■ Aim of the exercise
Lines from the material below that hold the string "width" are what is needed; copy each of them.

■ Data for review
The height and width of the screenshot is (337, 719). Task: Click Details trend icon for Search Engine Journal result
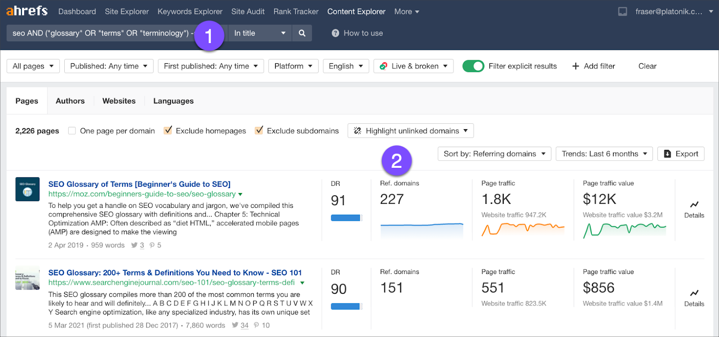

...

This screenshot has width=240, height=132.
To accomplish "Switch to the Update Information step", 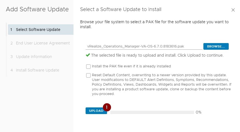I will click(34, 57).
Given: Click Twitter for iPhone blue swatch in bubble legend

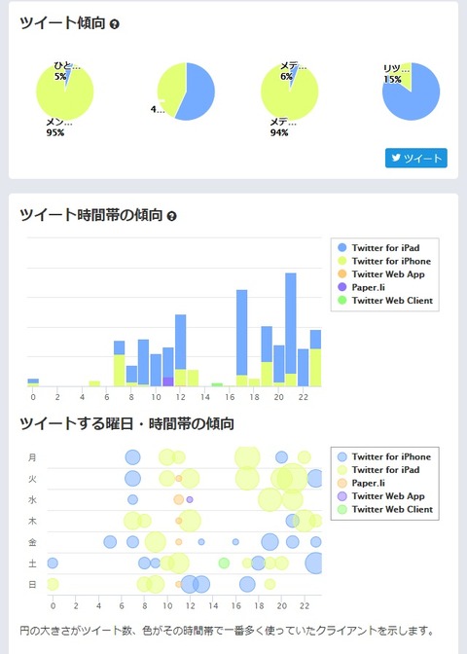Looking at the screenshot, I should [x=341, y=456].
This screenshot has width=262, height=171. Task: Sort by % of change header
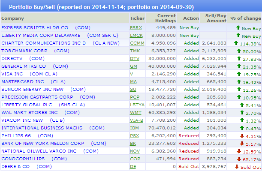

■ Solution for this exercise
The height and width of the screenshot is (337, 719). Task: Click Details trend icon for Search Engine Journal result
This screenshot has width=240, height=132.
This screenshot has width=262, height=171. Task: Sort by % of change header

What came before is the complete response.